Sunday, March 28, 2010

Light and Shadow

Arnheim’s discussion of how children and early art use outlines, local brightness, and local color reminded me of the difficulties I experienced when I learned how to shade drawings. For years and years, despite the many lessons I was given in shading, I refused to apply them to my own work. Rather than adding depth to the images, I felt that shading a face simply made it look dirty. Dramatic changes in brightness values, like clothing or hair or eyes would be a different color, but anything that is theoretically the same shade all over, such as skin, was left blank. In hindsight, I wonder why I thought these uniform figures were more realistic than the “dirty” shaded ones. I don’t think it was a matter of my shading being wrong. I didn’t learn any new techniques or have any major breakthroughs before I began to apply it to my work. I honestly think it must have been a difference in perception. What that difference is, I can’t begin to say, but the way I saw the world changed once I began to think of images in terms of shadows and light.

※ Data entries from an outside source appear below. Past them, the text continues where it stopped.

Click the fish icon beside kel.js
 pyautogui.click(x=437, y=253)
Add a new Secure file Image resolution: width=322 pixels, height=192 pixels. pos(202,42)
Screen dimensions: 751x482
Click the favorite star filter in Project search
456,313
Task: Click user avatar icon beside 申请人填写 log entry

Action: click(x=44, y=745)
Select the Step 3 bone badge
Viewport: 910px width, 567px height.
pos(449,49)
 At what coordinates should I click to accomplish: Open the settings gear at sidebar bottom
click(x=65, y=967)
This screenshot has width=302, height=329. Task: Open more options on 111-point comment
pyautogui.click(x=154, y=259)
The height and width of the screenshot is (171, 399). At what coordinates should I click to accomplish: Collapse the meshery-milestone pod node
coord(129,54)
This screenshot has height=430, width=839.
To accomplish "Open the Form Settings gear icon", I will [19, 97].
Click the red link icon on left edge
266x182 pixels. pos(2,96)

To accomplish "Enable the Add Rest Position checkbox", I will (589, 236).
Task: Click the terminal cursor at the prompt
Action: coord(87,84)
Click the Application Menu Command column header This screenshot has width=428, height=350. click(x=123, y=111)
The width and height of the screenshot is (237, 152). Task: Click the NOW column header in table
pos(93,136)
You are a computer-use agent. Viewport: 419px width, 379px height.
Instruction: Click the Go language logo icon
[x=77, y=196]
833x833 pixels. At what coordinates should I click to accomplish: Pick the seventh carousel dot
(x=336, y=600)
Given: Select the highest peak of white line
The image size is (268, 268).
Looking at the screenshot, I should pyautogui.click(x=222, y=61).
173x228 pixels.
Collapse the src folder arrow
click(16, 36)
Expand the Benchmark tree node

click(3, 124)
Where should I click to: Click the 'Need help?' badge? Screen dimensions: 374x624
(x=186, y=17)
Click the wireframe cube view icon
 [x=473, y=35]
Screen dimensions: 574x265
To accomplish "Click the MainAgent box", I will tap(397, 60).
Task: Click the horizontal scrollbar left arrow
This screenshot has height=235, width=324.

On a related note, the idea that light creates depth is not new to me, but it is one that I have always found fascinating. That, given the right lighting, a three dimensional object like the cone that Arnheim discusses (311) can appear to be two dimensional is hard to imagine. Logically, it seems like all three dimensional objects should remain that way and should be easy to perceive in their true form. Yet, in light of how much time and energy is spent on making two dimensional objects look like they exist in space, it should not be so surprising that the reverse is possible. It just emphasizes how easy it is to trick our brains into believing one thing about an image when the reverse is actually true.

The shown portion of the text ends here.